January Construction Starts Jump 12 Percent
The value of new construction starts in January climbed 12 percent to a seasonally adjusted annual rate of $690.2 billion, according to Dodge Data & Analytics. After losing momentum during last year’s fourth quarter, nonresidential building strengthened in January, nonbuilding construction bounced back from a subdued December, and residential building edged upward in January as the result of a slight gain for single-family housing. On an unadjusted basis, total construction starts were reported at $48.5 billion, down 3 percent from the same month a year ago which included especially strong amounts for the often volatile manufacturing plant and electric utility/gas plant categories. If manufacturing plants and electric utilities/gas plants are excluded, total construction starts in January would be up 10 percent from last year’s corresponding volume.

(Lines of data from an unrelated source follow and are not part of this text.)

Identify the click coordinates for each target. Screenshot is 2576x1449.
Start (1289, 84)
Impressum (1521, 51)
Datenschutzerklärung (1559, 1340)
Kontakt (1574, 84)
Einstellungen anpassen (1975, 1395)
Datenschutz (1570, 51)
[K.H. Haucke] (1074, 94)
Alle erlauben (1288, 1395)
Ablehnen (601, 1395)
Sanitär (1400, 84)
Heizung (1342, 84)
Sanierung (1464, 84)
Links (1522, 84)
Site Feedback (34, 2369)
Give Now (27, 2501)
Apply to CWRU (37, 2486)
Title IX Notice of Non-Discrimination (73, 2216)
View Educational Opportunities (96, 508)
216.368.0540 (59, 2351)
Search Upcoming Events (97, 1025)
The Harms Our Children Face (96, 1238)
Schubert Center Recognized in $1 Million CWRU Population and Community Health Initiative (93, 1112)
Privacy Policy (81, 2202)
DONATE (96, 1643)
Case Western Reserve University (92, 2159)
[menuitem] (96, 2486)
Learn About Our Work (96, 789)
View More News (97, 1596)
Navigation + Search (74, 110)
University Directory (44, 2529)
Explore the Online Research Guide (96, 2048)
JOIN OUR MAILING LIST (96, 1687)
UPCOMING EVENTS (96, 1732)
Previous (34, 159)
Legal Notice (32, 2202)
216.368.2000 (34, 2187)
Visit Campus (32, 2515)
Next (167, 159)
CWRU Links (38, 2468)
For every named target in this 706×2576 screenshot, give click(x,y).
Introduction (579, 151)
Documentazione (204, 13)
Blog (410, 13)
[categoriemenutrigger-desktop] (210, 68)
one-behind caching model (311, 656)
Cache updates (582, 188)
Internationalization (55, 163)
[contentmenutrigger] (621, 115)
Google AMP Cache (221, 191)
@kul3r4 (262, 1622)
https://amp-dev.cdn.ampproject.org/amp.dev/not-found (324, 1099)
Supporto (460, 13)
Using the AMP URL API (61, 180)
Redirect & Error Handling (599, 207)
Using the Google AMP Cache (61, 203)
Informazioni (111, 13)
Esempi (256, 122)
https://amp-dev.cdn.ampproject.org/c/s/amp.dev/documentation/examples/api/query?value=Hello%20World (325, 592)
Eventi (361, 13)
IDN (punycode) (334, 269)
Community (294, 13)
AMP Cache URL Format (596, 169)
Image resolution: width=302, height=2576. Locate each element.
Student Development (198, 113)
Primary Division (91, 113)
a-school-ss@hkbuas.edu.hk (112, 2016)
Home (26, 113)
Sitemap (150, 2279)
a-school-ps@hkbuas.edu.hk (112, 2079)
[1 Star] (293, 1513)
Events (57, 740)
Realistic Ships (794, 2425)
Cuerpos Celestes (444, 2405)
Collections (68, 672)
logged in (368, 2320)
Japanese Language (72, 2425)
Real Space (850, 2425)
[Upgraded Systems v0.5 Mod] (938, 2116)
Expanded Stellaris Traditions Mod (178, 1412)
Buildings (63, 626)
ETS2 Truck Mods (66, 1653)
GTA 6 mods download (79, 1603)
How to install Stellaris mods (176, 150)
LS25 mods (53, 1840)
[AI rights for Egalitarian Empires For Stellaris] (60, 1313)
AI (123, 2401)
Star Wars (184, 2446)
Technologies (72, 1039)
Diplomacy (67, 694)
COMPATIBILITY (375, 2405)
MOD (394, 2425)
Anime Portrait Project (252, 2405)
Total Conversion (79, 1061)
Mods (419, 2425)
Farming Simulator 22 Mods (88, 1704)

The January statistics raised the Dodge Index to 146 (2000=100), compared to 130 in December. The Dodge Index reached its 2016 peak in August at 156, and held close to that level in September at 153. The next three months showed the Dodge Index retreating 5 percent to 6 percent each month, culminating in December’s 130. For the full year 2016, the Dodge Index averaged 144.
Nonresidential building in January climbed 16 percent to $261.5 billion (annual rate). The inclusion of the $3.4 billion Central Terminal Building project at LaGuardia Airport in New York, N.Y., as a January start provided much of the upward push, supporting a 37 percent gain for the institutional categories as a group and a 768 percent hike for the transportation terminal category. If the Central Terminal Building project is excluded, nonresidential building in January would have receded 2 percent, the institutional categories as a group would be down 1 percent, but the transportation terminal category would still have registered a 138 percent increase given the support coming from other large airport terminal projects. Also advancing in January were healthcare facilities, rising 6 percent, and the public buildings category, which rose 1 percent.
On the negative side for the institutional sector, January declines were reported for educational facilities, down 18 percent; amusement-related work, down 36 percent; and religious buildings, down 44 percent.
The commercial side of the nonresidential building market grew 12 percent in January. Office construction starts climbed 26 percent, warehouse construction increased 21 percent, and hotel construction rose 5 percent.
Declines were reported for store construction, down 1 percent; and commercial garages, down 7 percent. The manufacturing plant category in January plunged 69 percent relative to December.
Residential building in January increased 1 percent to $307.6 billion (annual rate), basically maintaining the improved level achieved in December with an 8 percent gain. Single-family housing grew 1 percent due to this pattern by major region: the Midwest, up 13 percent; the Northeast, up 7 percent; the South Atlantic and South Central, each up 2 percent; and the West, down 10 percent. Multifamily housing in January held steady with its December amount.
The 3 percent decline for total construction starts on an unadjusted basis for January 2017 relative to January 2016 was the result of a varied performance by major sector. Nonresidential building advanced 27 percent, with institutional building up 74 percent, commercial building, up 14 percent, and manufacturing building down 72 percent. Residential building rose 1 percent, with single-family housing up 7 percent and multifamily housing down 10 percent. By geography, total construction starts for January 2017 relative to January 2016 revealed this pattern: the Northeast, up 22 percent; the West, up 21 percent; the South Atlantic, down 8 percent; the Midwest, down 14 percent; and the South Central, down 24 percent.
Useful perspective is made possible by looking at 12-month moving totals, in this case the 12 months ending January 2017 versus the 12 months ending January 2016, which lessens the volatility present in one-month comparisons. For the 12 months ending January 2017, total construction starts were up 1 percent. By major sector, nonresidential building grew 5 percent, with commercial building up 12 percent, institutional building up 10 percent, and manufacturing building down 36 percent. Residential building also grew 5 percent, with single-family housing up 8 percent and multifamily housing down 1 percent. Nonbuilding construction dropped 12 percent, with public works down 6 percent and electric utilities/gas plants down 26 percent.